Now, Sir, it is to be considered, that the President has the power of recommending measures to Congress. Through his friends, he may and does oppose, also, any legislative movement which he does not approve. If, in addition to this, he may exercise a silent veto, at his pleasure, on all the bills presented to him during the last ten days of the session; if he may refuse assent to them all, without being called upon to assign any reasons whatever,—it will certainly be a great practical augmentation of his power. Any one, who looks at a volume of the 268 statutes, will see that a great portion of all the laws are actually passed within the last ten days of each session.

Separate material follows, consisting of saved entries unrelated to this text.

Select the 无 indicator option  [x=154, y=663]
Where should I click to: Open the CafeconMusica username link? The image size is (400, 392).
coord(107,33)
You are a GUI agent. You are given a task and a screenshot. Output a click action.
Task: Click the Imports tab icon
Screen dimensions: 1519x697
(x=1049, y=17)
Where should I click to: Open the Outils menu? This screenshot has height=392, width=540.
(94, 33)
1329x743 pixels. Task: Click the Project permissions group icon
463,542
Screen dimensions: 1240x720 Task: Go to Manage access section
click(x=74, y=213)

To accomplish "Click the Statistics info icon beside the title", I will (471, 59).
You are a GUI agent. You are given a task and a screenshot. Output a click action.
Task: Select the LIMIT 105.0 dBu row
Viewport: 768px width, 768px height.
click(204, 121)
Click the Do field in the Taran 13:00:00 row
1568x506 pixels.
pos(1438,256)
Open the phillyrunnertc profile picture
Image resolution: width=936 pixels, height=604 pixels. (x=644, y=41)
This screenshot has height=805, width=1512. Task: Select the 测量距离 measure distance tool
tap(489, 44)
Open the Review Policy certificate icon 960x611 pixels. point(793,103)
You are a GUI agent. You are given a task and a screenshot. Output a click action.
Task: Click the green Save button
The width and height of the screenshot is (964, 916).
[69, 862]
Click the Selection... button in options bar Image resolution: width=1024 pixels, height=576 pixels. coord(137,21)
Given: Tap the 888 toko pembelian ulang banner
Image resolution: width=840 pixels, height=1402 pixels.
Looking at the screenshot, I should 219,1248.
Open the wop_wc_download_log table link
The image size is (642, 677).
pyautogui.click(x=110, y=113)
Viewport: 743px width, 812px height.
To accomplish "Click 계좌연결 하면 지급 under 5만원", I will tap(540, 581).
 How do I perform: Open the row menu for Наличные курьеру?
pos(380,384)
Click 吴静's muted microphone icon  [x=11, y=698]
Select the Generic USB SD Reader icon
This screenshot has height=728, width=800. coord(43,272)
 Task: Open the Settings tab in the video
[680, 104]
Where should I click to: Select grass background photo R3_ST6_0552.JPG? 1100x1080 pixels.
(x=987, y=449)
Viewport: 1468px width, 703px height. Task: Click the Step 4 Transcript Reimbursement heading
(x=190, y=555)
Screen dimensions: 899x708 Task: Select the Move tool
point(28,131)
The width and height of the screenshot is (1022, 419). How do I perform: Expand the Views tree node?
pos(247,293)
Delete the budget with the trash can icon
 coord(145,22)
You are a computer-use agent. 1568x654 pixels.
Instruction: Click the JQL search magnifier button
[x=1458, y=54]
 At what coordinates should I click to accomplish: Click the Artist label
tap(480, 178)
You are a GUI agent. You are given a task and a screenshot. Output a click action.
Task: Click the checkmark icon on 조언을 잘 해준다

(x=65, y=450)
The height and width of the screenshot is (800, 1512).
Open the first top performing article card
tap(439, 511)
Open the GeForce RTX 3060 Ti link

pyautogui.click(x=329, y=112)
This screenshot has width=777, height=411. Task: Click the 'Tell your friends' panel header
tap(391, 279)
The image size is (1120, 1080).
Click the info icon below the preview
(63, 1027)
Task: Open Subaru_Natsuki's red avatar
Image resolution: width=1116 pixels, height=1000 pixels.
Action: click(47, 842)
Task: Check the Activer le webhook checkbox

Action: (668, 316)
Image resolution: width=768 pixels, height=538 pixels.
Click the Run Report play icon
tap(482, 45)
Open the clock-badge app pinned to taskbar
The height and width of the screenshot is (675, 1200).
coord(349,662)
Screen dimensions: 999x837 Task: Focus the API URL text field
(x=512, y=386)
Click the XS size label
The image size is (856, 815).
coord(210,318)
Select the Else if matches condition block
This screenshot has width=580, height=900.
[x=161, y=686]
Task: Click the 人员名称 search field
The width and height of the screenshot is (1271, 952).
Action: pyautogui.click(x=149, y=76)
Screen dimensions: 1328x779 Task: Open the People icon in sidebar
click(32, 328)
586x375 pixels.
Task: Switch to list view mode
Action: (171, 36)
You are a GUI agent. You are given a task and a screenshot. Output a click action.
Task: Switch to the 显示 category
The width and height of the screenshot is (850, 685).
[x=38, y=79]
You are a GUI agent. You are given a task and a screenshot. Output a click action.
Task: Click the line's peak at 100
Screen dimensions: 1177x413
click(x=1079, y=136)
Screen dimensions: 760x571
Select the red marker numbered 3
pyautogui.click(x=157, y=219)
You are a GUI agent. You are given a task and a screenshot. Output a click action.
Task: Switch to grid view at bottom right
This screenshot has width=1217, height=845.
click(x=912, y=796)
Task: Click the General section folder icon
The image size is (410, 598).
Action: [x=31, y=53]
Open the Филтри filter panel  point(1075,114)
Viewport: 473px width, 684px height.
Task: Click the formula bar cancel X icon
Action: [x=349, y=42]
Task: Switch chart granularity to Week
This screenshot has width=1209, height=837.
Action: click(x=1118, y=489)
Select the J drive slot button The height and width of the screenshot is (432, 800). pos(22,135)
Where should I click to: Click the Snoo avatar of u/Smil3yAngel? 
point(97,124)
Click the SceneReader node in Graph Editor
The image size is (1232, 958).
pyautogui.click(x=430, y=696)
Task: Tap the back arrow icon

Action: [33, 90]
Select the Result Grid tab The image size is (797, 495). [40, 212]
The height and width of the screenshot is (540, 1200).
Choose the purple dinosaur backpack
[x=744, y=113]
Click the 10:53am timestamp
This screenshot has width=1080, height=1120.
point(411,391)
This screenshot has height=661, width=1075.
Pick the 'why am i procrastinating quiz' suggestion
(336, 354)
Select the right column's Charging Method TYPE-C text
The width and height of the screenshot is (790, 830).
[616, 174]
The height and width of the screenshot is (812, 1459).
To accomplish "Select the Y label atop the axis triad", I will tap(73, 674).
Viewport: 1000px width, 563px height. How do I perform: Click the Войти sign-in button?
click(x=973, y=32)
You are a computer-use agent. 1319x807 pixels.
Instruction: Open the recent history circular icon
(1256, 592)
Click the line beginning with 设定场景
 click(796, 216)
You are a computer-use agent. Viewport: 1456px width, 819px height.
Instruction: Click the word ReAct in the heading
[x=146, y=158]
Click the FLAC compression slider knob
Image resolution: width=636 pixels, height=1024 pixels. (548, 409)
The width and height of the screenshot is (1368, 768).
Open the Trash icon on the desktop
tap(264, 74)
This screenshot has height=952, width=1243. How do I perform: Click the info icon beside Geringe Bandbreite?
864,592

If the President is at liberty to negative any or all of these laws, at pleasure, or rather, to refuse to render the bills laws by approving them, and still may neglect to return them to Congress for renewed action, he will hold a very important control over the legislation of this country. The day of adjournment is usually fixed some weeks in advance. This being fixed, a little activity and perseverance may easily, in most cases, and perhaps in all, where no alarm has been excited, postpone important pending measures to a period within ten days of the close of the session; and this operation subjects all such measures to the discretion of the President, who may sign the bills or not, without being obliged to state his reasons publicly.

The bill for rechartering the bank would have been inevitably destroyed by the silent veto, if its friends had not refused to fix an any term for adjournment before the President should have had the bill in his possession so long as to be required constitutionally to sign it, or to send it back with his reasons for not signing it. The two houses did not agree, and would not agree, to fix a day for adjournment, until the bill was sent to the President; and then care was taken to fix on such a day as should allow him the whole constitutional period. This seasonable presentment rescued the bill from the power of the silent negative.

This practical innovation on the mode of administering the government, so much at variance with its general principles, and so capable of defeating the most useful acts, deserves public consideration. Its tendency is to disturb the harmony which ought always to exist between Congress and the executive, and to turn that which the Constitution intended only as an extraordinary remedy for extraordinary cases into a common means of making executive discretion paramount to the discretion of Congress, in the enactment of laws.